##### EXERCISE DATA

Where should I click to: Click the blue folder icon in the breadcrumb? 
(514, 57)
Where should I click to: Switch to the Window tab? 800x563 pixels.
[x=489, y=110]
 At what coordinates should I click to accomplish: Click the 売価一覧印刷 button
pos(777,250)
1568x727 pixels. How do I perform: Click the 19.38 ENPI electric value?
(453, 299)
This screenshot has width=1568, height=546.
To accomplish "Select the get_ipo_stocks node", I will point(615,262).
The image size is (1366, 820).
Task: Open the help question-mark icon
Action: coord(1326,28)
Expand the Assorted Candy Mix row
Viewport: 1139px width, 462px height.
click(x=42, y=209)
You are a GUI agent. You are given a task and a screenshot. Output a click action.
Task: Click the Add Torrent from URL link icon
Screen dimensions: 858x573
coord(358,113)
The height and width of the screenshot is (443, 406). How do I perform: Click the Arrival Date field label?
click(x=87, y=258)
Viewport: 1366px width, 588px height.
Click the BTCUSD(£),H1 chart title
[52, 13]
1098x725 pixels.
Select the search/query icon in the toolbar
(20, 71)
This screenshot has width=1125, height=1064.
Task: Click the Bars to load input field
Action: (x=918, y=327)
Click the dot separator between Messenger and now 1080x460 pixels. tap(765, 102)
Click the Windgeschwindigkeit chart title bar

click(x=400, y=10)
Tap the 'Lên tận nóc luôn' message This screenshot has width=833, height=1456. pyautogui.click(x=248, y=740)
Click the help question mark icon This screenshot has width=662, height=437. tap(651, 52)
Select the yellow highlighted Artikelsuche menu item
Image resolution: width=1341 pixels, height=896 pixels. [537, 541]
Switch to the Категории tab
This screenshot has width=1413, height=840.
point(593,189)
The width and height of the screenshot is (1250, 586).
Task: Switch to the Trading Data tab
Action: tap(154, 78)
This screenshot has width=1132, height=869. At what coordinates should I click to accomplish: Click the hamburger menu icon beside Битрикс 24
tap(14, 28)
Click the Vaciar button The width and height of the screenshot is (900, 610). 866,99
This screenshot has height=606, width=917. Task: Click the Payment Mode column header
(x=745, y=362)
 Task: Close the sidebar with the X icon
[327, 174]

##########

**ABOUT THIS TASK**
Only the lines from the one containing "Click the help" through the last line of the records above are to be reproduced, exactly and with both ends included.

**YOUR RESPONSE**
Click the help question mark icon This screenshot has width=662, height=437. tap(651, 52)
Select the yellow highlighted Artikelsuche menu item
Image resolution: width=1341 pixels, height=896 pixels. [537, 541]
Switch to the Категории tab
This screenshot has width=1413, height=840.
point(593,189)
The width and height of the screenshot is (1250, 586).
Task: Switch to the Trading Data tab
Action: tap(154, 78)
This screenshot has width=1132, height=869. At what coordinates should I click to accomplish: Click the hamburger menu icon beside Битрикс 24
tap(14, 28)
Click the Vaciar button The width and height of the screenshot is (900, 610). 866,99
This screenshot has height=606, width=917. Task: Click the Payment Mode column header
(x=745, y=362)
 Task: Close the sidebar with the X icon
[327, 174]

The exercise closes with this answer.